The U.K.’s National Institute of Health and Clinical Excellence (NICE) has recommended apixaban in its final draft guidance for the prevention of stroke and systemic embolism in some people with nonvalvular atrial fibrillation (AF).
The draft guidance also recommends that the decision about whether to start treatment with apixaban (Eliquis, Bristol-Myers Squibb/Pfizer) should be made after an informed discussion about the risks and benefits of apixaban compared with warfarin, dabigatran etexilate (Pradaxa, Boehringer Ingelheim) and rivaroxaban (Xarelto, Janssen Pharmaceuticals/Bayer HealthCare), and in light of a person's current level of international normalized ratio (INR) control if they are already taking warfarin.

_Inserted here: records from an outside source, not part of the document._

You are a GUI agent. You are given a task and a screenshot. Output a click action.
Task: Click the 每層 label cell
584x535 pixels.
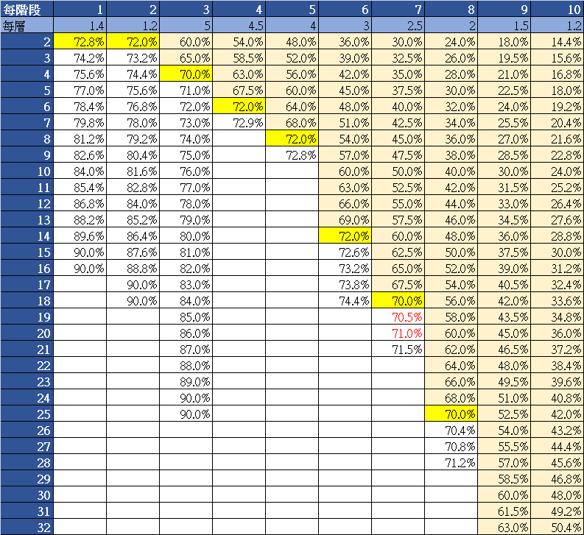[x=27, y=26]
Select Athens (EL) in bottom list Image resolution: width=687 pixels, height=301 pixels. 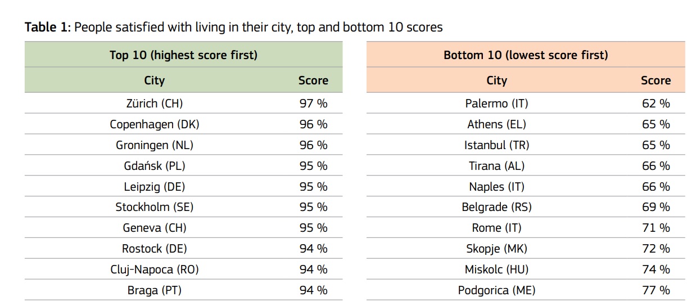click(x=497, y=124)
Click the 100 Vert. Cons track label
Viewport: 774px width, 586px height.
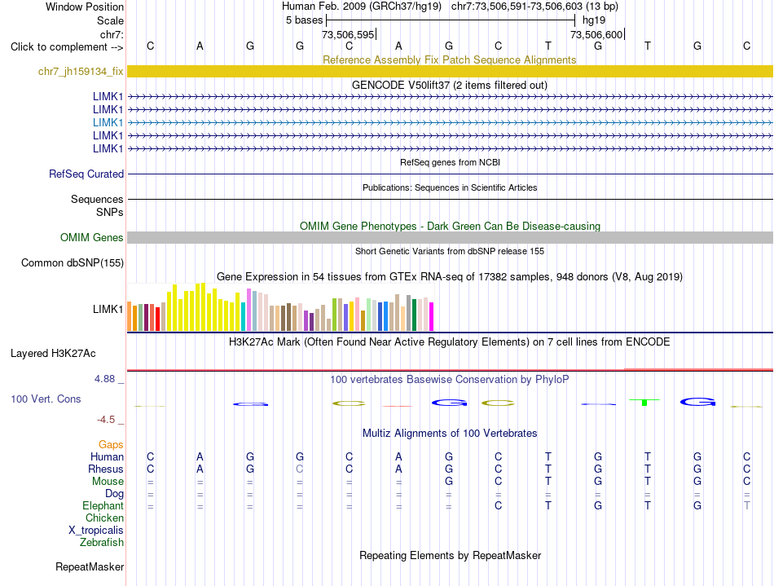click(x=46, y=399)

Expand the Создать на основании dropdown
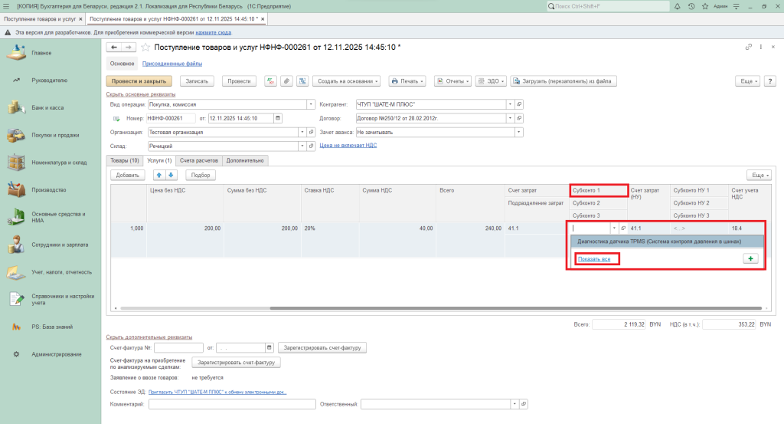pyautogui.click(x=346, y=81)
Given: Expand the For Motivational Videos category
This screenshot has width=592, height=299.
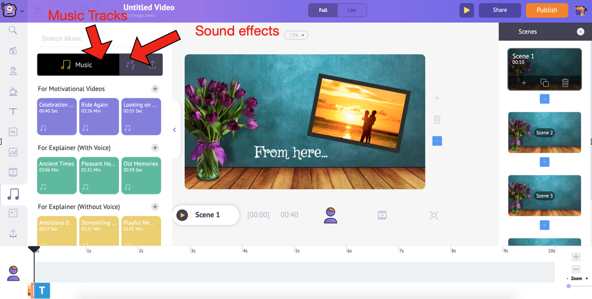Looking at the screenshot, I should [x=155, y=89].
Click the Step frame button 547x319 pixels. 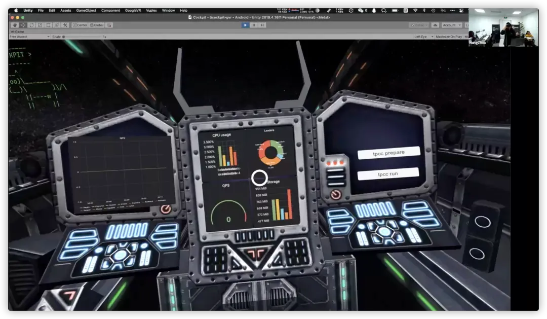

Apixaban is an orally administered factor Xa inhibitor. It has U.K. marketing authorization for the prevention of stroke and systemic embolism in patients with nonvalvular AF and one or more risk factors such as prior stroke or transient ischemic attack, age 75 years or older, hypertension, diabetes mellitus or symptomatic heart failure.
Apixaban, like rivaroxaban and dabigatran, has potential benefits for people with AF in these circumstances, because it doesn't require warfarin’s regular monitoring and dose adjustments, according to the agency.
Carole Longson, director of the NICE Centre for Health Technology Evaluation, said the committee reviewed evidence and concluded that apixaban was more clinically effective than warfarin for the primary efficacy outcome of reducing stroke and systemic embolism. They also noted that treatment with apixaban resulted in fewer bleeding events than warfarin, including a reduced rate of intracranial bleeding. “The committee recognized that intracranial bleeding has a high mortality rate and a large impact on a person's quality of life, and is the most feared bleeding outcome for people taking any type of anticoagulant," she said in a release.
Until NICE issues final guidance, National Health Service bodies should make decisions locally on the funding of specific treatments. Final guidance is likely to be published in February 2013.